New Breed of Patent Claim Bedevils Product Makers - grellas
http://online.wsj.com/article/SB10001424052748703467004575463843289453872.html?KEYWORDS=new+breed+of+patent+claim

======
hristov
As a patent lawyer I feel that have to chime in here. I have read the
discussions thus far and I think most people are missing one important issue.
Determining whether a patent is expired is not actually that easy. The patent
office and various databases that list patents do not say whether a patent is
expired or not.

The 20 years from filing rule for patent term seems deceptively easy. But
there are many caveats. First, the rule is relatively new and there are still
many patents out there that are subject to a different older rule. Second,
there are various ways that the term of a patent can be modified, such as term
extensions and terminal disclaimers.

So, if you want to absolutely certain whether a patent is expired or not you
must either hire a patent attorney or spend a lot of time trying to learn
patent law and patent practice by yourself.

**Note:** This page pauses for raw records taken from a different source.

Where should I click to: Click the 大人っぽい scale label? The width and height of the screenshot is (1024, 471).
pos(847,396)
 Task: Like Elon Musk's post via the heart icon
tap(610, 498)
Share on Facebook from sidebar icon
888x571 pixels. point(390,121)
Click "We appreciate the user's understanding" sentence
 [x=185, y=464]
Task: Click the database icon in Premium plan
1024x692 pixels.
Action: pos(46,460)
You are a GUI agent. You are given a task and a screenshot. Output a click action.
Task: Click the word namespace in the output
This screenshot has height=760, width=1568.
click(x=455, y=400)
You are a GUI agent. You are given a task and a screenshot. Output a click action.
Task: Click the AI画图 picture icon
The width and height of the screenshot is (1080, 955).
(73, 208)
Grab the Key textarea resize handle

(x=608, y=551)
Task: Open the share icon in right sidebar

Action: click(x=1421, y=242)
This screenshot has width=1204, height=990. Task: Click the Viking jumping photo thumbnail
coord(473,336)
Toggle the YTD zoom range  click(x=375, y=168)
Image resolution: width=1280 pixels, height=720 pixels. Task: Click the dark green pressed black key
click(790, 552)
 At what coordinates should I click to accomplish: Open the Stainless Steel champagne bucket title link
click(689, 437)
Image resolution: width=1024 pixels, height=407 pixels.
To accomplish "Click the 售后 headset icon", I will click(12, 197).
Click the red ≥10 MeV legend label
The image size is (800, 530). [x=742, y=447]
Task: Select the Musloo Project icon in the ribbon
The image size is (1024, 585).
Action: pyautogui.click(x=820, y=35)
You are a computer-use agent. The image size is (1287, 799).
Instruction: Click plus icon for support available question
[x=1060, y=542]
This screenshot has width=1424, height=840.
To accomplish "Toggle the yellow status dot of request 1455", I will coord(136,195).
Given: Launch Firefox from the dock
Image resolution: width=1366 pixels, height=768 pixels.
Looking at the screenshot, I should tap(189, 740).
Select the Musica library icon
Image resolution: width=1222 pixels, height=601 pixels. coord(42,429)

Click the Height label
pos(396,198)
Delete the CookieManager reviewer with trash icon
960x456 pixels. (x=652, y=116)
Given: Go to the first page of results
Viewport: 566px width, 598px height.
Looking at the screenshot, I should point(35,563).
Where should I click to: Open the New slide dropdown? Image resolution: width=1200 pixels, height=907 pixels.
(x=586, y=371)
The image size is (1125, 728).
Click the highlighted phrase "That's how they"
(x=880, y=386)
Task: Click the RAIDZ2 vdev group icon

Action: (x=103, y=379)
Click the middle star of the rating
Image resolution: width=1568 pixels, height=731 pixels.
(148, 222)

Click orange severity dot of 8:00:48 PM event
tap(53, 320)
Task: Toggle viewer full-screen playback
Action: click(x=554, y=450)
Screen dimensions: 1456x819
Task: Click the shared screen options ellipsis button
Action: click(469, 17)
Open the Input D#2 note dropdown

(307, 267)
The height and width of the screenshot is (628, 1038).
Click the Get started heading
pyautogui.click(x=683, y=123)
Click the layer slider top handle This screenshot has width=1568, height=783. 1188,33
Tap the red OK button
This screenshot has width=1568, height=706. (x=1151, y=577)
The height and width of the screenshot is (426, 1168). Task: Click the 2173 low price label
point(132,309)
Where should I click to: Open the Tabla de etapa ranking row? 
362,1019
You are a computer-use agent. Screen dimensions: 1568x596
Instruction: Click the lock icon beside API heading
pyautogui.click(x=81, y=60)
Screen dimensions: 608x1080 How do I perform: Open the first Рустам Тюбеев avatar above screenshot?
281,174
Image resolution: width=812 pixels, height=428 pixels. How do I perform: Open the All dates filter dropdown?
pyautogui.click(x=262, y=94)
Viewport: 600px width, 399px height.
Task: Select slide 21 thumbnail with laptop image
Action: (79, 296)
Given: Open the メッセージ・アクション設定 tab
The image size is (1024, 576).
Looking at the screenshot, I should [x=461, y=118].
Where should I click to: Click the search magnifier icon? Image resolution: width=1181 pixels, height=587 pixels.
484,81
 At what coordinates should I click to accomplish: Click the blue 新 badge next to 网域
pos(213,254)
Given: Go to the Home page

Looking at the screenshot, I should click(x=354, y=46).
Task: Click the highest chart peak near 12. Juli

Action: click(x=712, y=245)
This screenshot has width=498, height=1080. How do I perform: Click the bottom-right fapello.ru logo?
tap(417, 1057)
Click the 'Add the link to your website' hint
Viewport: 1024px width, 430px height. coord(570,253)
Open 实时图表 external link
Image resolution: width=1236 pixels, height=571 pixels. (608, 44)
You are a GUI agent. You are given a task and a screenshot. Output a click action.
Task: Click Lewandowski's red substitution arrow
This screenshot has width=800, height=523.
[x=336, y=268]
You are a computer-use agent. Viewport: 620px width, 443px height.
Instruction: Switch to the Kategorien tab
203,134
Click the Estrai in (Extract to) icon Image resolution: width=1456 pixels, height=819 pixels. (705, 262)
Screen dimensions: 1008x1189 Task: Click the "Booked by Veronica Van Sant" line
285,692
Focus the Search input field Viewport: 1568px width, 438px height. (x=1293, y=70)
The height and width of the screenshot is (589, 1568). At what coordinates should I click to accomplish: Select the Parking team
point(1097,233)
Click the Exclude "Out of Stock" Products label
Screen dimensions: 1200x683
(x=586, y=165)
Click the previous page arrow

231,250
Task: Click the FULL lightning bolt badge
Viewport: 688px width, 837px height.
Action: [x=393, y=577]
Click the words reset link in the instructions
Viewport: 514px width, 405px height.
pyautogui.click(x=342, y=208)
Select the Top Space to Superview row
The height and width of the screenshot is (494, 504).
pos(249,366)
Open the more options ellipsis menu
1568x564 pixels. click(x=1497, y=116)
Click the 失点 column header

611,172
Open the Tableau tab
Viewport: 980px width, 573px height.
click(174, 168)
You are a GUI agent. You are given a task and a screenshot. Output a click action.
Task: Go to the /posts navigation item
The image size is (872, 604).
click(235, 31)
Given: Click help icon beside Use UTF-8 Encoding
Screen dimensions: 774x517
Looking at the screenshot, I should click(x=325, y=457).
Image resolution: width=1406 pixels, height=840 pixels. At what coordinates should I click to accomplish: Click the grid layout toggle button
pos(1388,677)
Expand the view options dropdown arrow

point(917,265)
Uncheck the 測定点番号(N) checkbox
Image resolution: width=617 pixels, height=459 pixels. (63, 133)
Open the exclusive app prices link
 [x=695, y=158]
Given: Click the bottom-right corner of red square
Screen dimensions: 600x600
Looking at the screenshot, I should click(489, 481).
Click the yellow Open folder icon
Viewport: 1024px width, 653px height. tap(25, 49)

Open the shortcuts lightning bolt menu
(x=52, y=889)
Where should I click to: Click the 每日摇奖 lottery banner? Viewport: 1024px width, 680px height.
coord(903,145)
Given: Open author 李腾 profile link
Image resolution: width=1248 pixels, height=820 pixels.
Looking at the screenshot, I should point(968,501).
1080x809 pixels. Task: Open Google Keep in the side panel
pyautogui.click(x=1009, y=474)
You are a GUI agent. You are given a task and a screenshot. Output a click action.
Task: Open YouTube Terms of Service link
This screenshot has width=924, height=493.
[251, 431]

As a patent attorney I should not complain, I suppose, but I think the law
referenced in the article makes sense. False patent markings do discourage
competition, and it is not actually that easy for the ordinary potential
competitor to determine if a patent is valid or not. Although, the penalty of
500 per item may be a bit excessive.

------
Alex3917
The thing that really bothers me is future-dated copyrights. For example,
buying a textbook and the copyright date on the title page is 2012. How is
that not illegal?

edit: If I were just to scan them and host them all online would I be doing
anything that could be considered infringement? Because as I read it, what
they are saying is that this textbook is considered public domain for another
two years.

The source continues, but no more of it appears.